EXERCISE DIRECTIONS: From the listing below, reproduce word for word the part that opens with the line containing "You are a GUI" and closes with the line containing "Task: Select the front right speaker icon"; reproduce nothing else.

===== RECORD EXTRACTS

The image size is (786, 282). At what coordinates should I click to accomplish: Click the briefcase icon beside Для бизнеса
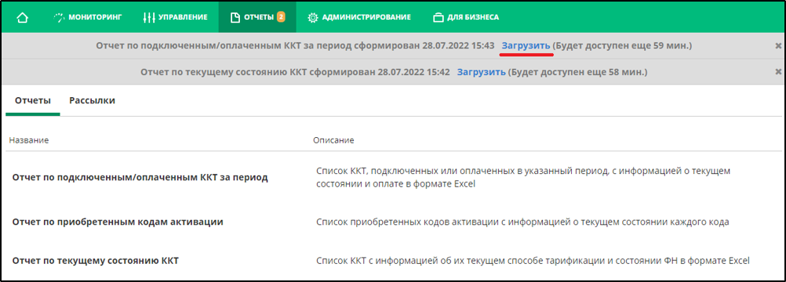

==========
===== RECORD EXTRACTS

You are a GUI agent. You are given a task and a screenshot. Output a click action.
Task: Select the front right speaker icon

==========
===== RECORD EXTRACTS

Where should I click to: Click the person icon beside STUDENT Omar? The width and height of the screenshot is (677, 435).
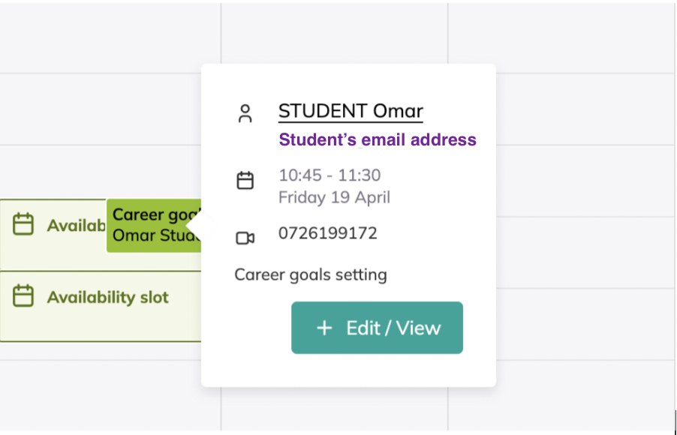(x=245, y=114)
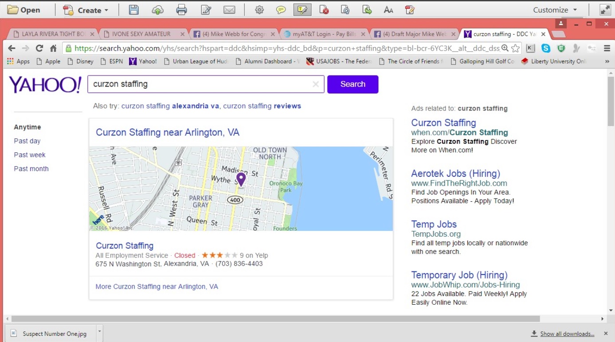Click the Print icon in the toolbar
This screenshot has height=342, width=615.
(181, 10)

==========

WRITTEN ANSWER:
You are a GUI agent. You are given a task and a screenshot. Output a click action.
Task: Select the front right speaker icon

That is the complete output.